Altogether, if the option is fully exercised, the total gross proceeds for the company and the selling shareholders would be nearly $4.35 billion.
HCA's IPO is one of two major events that has driven up stock prices for investor-owned hospital companies, according to Jeff Villwock, a managing director of Genesis Capital in Atlanta. Community Health Systems' unsolicited $7.3 billion bid to acquire Tenet Healthcare Corp. is the other, Villwock said.
Thanks to these developments, “Money managers today own more hospital stocks than they did a year ago. No question about that,” Villwock said. “Money managers are looking at this industry. The profits have been good. Acquisition activity is up for the first time really in several years.”
The offering also might hearten private-equity managers and their investors. HCA's IPO is the largest by value ever made on a U.S. stock exchange, topping deals made in January and February, according to Renaissance Capital, Greenwich, Conn.
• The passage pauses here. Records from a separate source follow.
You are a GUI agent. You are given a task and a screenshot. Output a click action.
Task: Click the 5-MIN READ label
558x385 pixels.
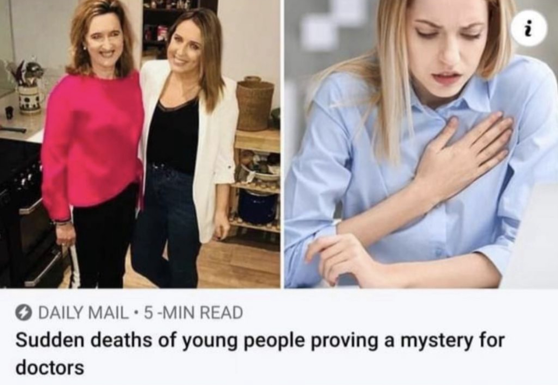click(193, 313)

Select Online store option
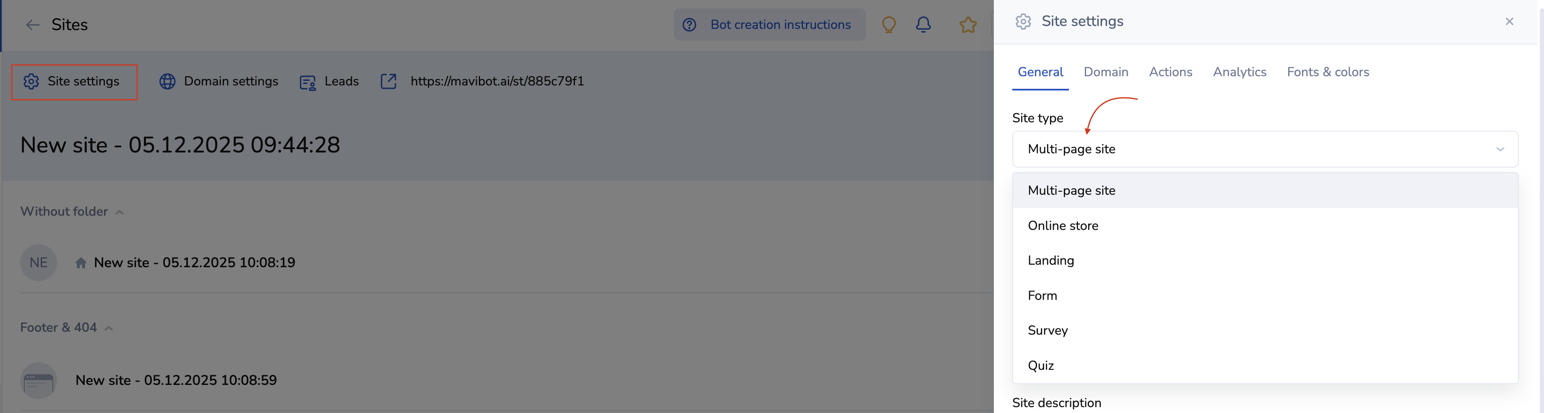tap(1063, 226)
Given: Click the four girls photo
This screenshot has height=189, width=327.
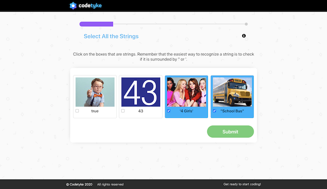Looking at the screenshot, I should point(187,92).
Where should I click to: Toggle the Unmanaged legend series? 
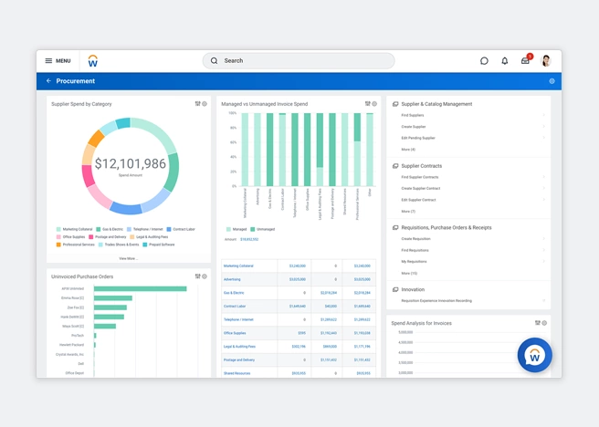(263, 229)
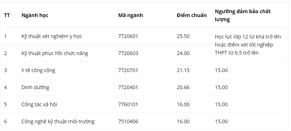The width and height of the screenshot is (291, 131).
Task: Click the "Điểm chuẩn" column header
Action: tap(192, 15)

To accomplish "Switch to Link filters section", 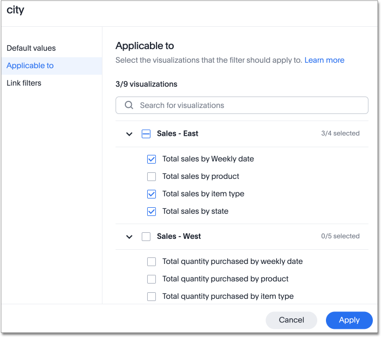I will point(24,83).
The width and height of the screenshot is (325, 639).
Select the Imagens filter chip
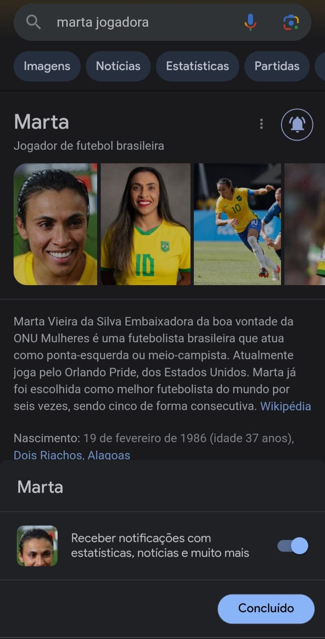coord(47,66)
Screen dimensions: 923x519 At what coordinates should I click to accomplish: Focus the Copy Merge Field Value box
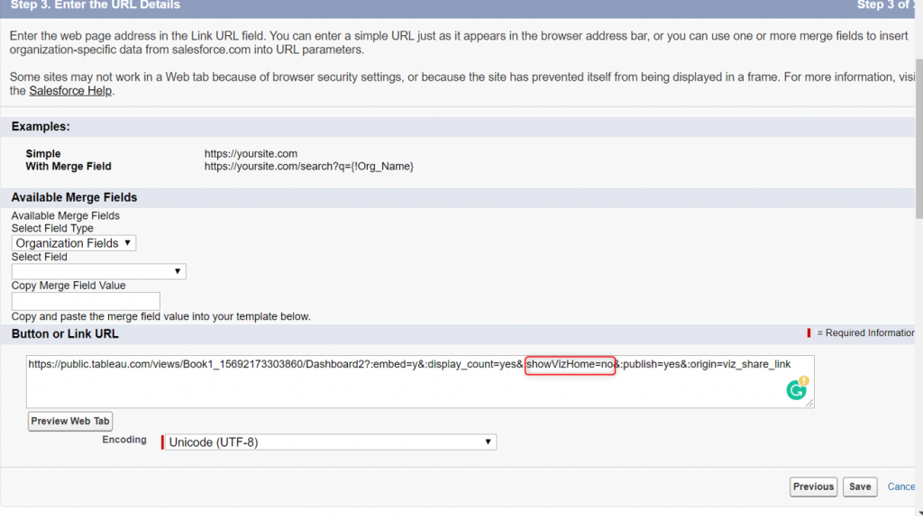tap(86, 301)
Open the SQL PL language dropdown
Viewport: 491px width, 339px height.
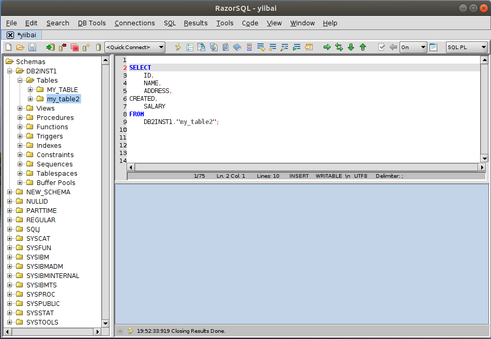(467, 47)
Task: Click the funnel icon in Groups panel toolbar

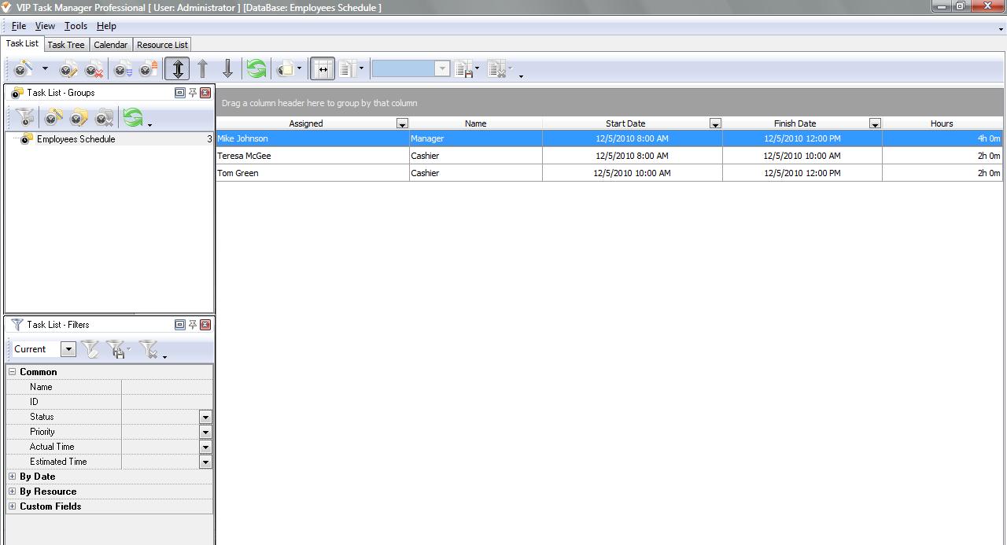Action: (25, 118)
Villwock said he advised his clients to purchase shares of HCA and bought some himself March 10, the first day of trading in the company's shares on the New York Stock Exchange. “This is the ‘Big Daddy,' if you will, of the hospital industry,” Villwock said, adding that the company has performed better since its leveraged buyout than he expected.
The underwriters are almost assuredly going to exercise their full option to purchase additional shares, Villwock said, because the shares of HCA traded above $30 from the very first trade on the NYSE. Nearly 64.6 million shares of HCA were traded on March 10, with the stock closing at $31.02, even as the NYSE Composite Index was down 2.1%. Shares of HCA closed at $31.12 on the following day. All trading figures are from Quote.com.
After 180 days, the private-equity firms—Bain Capital, the private-equity arm of Bank of America Corp., and Kohlberg Kravis Roberts & Co.—as well as other shareholders, including the Frist family and current and former executives, will be eligible to sell more of their shares on the open market, according to a securities filing.
The underwriters can agree to end this “lock-up period” earlier than 180 days if the shareholders request it, Villwock said, but he doubts the shareholders will be looking to sell soon, thanks to the returns they reaped in the IPO and $4.11 billion in dividends the private-equity firms and the Frist family collected last year (Feb. 28, p. 8).
The Frists were in line to sell far fewer shares than the private-equity firms, according to securities filings. If their shares increased at the same 1.77% rate that the offering as a whole grew, then the Frists would sell approximately 749,129 shares, with gross proceeds of $22.5 million, if the underwriters took full advantage of their option. The family contributed $980 million in shares and cash to the leveraged buyout in 2006.